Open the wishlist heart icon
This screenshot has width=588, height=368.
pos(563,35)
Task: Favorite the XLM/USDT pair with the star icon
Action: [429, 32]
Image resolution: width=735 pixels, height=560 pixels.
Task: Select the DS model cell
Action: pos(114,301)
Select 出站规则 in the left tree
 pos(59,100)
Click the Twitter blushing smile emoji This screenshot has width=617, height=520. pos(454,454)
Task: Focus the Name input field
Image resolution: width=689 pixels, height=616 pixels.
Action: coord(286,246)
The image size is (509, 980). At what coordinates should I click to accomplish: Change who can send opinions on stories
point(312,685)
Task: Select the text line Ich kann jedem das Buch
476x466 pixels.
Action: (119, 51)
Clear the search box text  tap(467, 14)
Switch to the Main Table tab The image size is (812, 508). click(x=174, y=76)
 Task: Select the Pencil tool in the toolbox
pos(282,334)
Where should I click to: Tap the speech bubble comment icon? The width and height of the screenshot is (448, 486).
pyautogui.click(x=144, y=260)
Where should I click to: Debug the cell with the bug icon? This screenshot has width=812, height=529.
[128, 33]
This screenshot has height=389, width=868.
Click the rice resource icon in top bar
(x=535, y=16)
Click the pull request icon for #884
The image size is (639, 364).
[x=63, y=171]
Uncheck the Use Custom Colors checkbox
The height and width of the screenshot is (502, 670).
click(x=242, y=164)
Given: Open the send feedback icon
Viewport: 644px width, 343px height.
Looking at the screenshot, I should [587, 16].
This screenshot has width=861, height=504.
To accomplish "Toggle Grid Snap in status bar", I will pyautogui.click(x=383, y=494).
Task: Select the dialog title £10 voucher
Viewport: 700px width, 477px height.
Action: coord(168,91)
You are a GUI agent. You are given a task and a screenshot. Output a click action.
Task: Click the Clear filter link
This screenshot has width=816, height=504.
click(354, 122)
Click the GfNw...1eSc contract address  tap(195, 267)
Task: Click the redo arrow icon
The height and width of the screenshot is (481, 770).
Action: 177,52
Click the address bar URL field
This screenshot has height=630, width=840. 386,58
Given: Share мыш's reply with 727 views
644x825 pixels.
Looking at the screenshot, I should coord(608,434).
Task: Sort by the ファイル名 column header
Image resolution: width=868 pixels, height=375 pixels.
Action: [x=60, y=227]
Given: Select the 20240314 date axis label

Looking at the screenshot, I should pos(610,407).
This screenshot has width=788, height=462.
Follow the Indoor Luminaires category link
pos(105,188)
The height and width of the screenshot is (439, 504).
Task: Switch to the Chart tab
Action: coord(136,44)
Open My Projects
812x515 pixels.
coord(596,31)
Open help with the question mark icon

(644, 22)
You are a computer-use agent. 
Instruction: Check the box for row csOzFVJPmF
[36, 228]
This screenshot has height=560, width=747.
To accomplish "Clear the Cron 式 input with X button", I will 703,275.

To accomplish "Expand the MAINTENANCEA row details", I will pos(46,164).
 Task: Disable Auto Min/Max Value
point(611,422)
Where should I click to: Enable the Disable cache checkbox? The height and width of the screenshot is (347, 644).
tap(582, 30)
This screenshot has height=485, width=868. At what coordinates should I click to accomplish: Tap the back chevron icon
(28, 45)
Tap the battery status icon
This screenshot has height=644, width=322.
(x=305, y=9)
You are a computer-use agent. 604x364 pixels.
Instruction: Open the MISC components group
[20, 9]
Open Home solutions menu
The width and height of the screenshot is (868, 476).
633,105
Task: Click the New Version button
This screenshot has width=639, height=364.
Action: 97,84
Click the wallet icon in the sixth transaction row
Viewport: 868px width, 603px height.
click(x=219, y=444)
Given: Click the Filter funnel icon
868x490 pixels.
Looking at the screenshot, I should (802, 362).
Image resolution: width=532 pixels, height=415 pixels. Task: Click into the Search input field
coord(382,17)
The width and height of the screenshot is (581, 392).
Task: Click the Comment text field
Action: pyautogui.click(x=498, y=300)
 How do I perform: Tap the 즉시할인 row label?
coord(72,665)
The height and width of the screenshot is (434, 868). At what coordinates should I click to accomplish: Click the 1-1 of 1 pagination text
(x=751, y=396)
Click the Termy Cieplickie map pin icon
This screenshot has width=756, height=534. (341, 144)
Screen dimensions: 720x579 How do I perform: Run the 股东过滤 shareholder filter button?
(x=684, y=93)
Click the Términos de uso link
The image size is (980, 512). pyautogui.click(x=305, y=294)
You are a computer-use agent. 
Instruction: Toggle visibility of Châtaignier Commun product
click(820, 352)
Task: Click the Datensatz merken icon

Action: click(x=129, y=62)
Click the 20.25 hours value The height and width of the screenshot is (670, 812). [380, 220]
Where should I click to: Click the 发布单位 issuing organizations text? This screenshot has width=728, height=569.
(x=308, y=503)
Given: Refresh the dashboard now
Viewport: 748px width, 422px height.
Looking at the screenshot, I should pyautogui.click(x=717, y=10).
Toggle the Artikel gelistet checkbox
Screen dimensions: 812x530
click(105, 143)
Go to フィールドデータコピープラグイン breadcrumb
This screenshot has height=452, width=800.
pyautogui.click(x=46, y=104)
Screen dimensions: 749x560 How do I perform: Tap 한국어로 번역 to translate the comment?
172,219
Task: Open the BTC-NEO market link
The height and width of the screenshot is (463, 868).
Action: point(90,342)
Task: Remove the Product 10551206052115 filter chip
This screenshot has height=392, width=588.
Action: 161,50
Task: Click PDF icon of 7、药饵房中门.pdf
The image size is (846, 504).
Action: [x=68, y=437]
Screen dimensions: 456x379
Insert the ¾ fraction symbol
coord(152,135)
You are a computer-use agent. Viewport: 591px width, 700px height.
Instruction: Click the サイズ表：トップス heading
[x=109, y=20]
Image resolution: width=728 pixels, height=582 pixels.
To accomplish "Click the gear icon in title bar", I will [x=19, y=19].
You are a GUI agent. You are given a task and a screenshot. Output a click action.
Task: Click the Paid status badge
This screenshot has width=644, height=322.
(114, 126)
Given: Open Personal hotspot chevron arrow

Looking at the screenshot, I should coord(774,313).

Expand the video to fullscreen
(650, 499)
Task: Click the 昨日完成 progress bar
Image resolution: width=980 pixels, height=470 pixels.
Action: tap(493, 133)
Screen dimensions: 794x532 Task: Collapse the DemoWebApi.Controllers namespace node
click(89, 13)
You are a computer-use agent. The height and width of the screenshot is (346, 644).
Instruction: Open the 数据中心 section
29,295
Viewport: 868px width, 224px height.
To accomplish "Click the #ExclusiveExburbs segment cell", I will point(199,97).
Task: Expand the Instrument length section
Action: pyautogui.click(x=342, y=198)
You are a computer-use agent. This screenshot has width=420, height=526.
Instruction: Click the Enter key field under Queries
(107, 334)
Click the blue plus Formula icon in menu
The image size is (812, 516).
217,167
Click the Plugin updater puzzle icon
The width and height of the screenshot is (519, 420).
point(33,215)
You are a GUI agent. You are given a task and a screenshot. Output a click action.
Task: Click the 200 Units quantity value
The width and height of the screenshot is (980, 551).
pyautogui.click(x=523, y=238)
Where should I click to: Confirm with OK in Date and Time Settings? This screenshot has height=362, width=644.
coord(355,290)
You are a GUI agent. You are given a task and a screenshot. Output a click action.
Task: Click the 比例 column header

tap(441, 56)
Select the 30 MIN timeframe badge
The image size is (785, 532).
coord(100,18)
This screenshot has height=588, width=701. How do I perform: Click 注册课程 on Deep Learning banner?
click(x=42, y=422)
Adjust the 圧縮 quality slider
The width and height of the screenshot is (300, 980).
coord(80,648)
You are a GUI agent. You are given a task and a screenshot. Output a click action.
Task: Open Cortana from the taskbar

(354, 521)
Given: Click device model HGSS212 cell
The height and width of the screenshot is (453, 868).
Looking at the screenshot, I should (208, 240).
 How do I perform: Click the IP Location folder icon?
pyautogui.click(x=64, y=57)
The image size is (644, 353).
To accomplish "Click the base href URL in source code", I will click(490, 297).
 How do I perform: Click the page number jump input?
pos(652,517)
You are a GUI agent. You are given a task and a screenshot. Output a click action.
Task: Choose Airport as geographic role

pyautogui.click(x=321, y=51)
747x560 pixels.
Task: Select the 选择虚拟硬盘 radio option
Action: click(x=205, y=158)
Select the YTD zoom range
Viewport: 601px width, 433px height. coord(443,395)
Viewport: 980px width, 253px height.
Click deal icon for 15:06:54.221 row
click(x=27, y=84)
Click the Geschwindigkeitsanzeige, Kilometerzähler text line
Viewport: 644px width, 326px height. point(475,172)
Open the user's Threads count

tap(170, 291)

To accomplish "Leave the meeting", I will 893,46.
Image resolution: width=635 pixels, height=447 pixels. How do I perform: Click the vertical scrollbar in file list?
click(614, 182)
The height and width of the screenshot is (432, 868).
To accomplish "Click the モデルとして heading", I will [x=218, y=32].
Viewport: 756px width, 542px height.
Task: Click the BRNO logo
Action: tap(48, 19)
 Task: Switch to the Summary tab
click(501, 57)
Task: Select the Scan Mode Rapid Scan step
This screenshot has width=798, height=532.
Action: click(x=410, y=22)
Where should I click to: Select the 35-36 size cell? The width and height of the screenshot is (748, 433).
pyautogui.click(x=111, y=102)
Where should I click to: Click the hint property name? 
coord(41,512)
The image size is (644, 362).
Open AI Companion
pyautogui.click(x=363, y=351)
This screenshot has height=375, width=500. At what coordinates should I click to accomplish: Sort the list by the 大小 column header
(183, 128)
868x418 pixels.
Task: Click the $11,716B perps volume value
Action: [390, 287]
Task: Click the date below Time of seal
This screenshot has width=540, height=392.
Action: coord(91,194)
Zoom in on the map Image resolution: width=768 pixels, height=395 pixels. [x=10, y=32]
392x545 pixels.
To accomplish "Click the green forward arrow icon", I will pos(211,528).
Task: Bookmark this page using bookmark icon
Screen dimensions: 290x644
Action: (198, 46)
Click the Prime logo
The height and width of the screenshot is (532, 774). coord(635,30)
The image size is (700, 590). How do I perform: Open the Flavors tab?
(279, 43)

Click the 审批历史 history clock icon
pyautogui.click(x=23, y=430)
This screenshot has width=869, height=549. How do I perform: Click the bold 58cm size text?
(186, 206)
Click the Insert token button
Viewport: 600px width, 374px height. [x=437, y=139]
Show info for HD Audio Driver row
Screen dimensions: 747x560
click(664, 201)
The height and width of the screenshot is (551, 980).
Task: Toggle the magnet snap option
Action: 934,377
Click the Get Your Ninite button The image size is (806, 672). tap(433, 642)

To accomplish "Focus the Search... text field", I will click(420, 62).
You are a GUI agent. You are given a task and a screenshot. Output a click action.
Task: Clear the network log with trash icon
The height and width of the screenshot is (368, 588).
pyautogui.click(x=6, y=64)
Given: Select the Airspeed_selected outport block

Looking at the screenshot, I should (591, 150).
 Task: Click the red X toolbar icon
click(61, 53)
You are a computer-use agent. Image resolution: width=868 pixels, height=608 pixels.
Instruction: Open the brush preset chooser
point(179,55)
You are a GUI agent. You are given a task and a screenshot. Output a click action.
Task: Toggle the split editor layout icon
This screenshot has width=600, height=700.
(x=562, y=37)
________
## Exercise
Across the data, pull every line containing the string "badge".

## Answer space
Task: Click the Paid status badge
Select the 30 MIN timeframe badge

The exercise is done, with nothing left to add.